• [Required work] Find, in the records below, the line that contains "Task: Select answer 自分でビジネスを作る自信やアイデアがなかった" and the line that contains "The image size". Copy those two lines and everything between them exactly, but not the pictures.

*** Excerpted records

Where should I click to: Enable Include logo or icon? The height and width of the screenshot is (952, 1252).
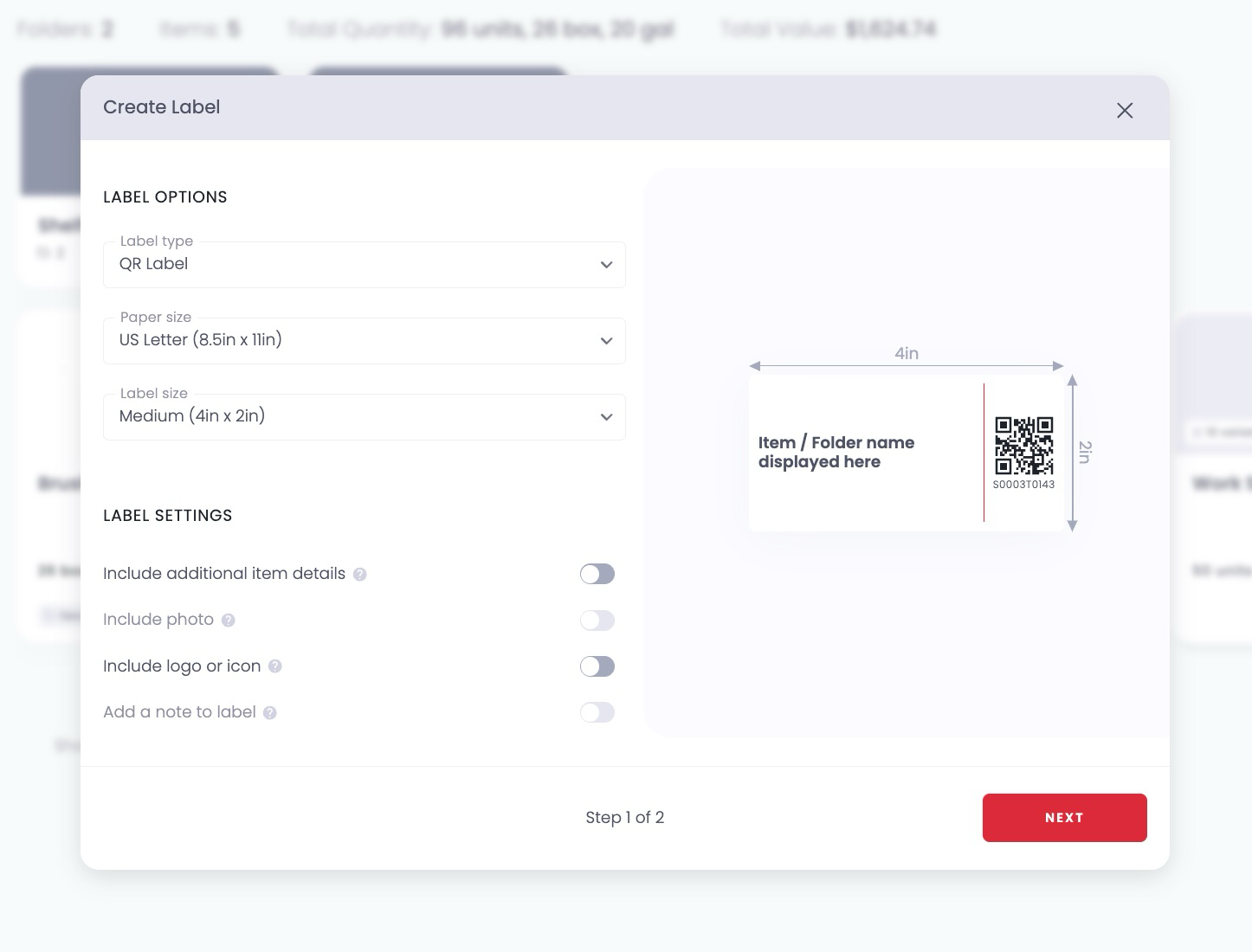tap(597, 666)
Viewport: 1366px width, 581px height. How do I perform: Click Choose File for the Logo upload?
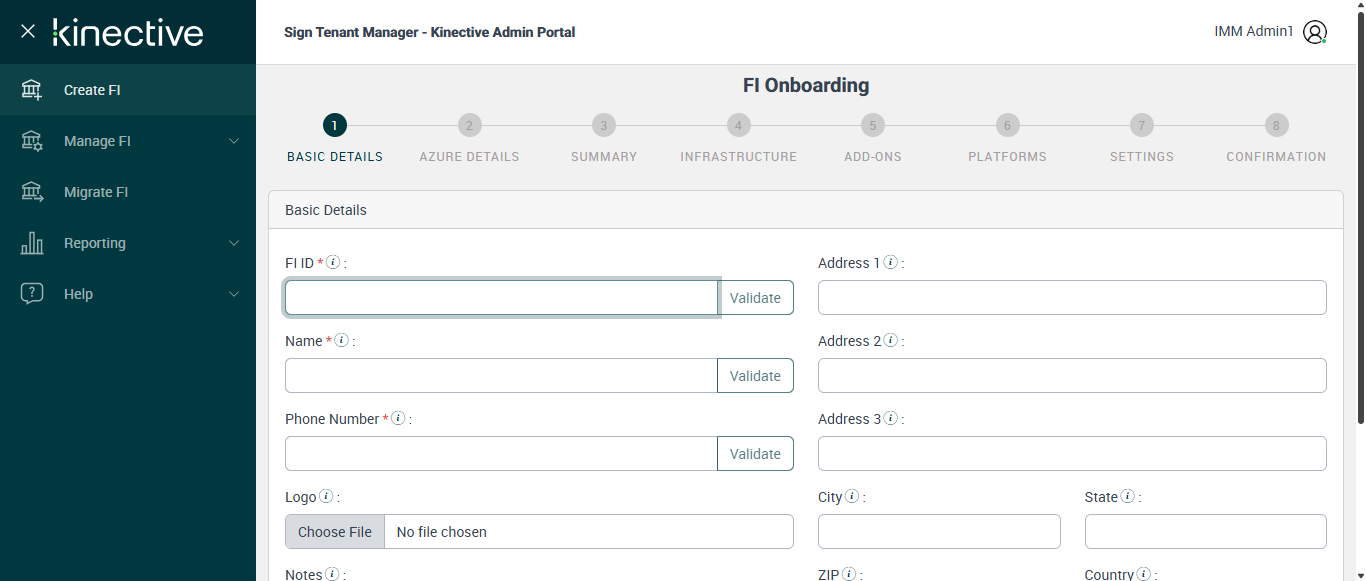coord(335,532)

******
*** Excerpted records

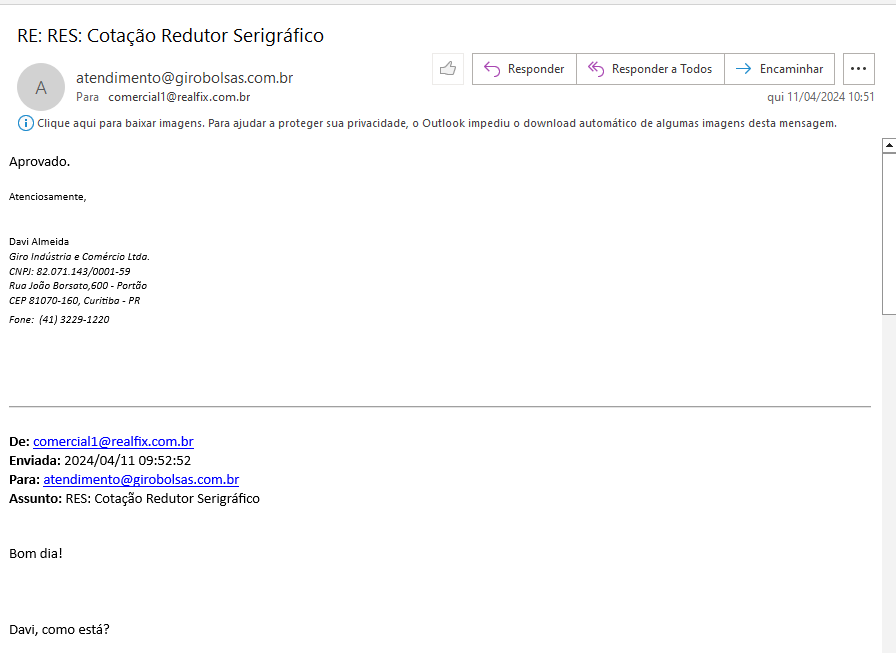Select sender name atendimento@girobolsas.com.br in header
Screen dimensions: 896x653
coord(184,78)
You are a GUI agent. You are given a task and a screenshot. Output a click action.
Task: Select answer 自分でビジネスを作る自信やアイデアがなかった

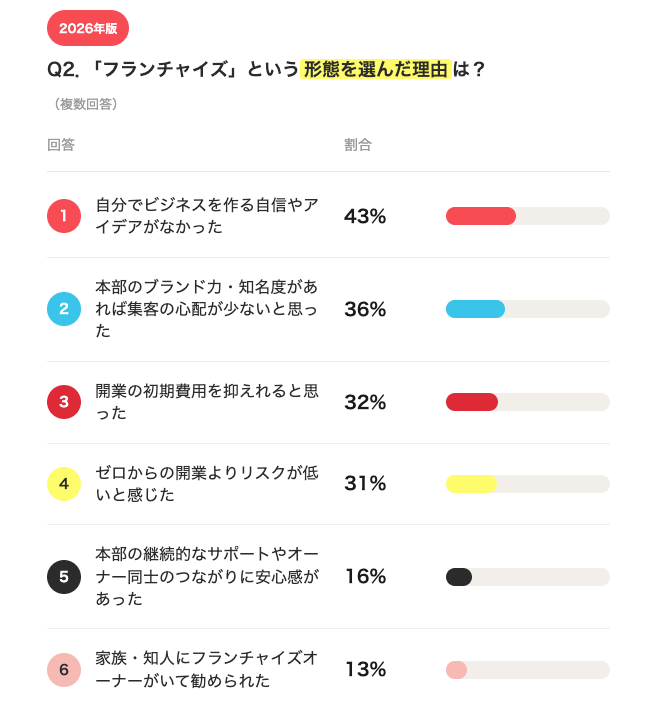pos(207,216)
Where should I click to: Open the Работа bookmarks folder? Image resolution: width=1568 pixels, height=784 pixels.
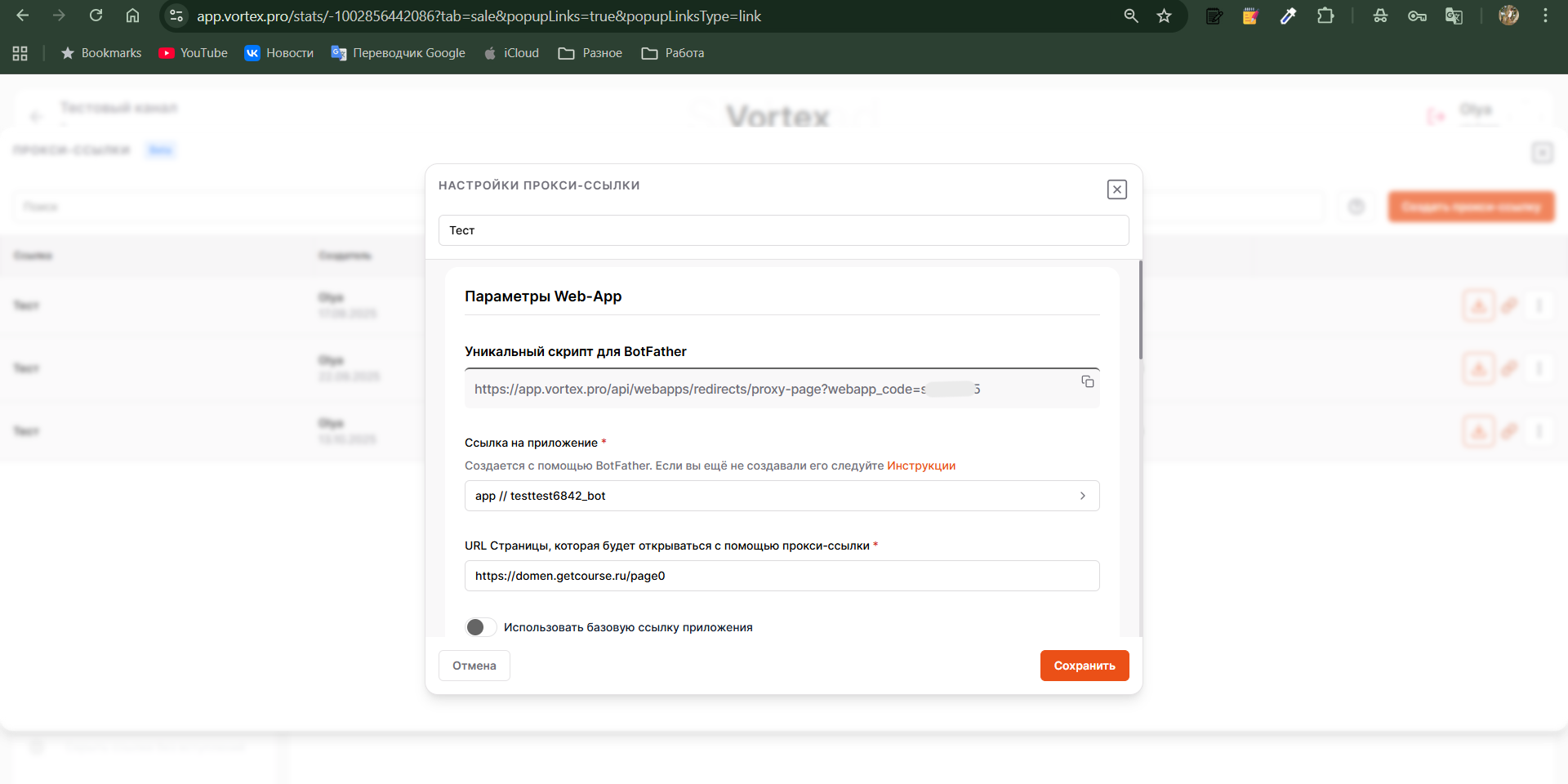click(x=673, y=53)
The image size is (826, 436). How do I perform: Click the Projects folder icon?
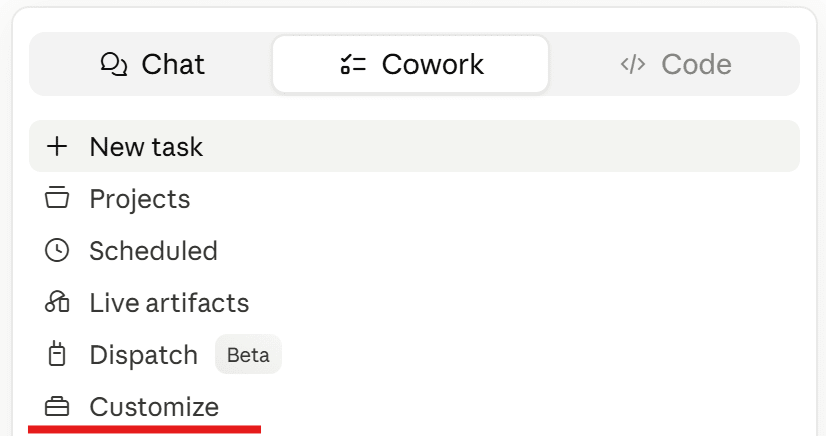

******

• [Reply to the task]
Task: Select answer 自分でビジネスを作る自信やアイデアがなかった

pos(207,216)
Where should I click to: Open the Работа bookmarks folder? Image resolution: width=1568 pixels, height=784 pixels.
click(x=673, y=53)
The image size is (826, 436). How do I perform: Click the Projects folder icon?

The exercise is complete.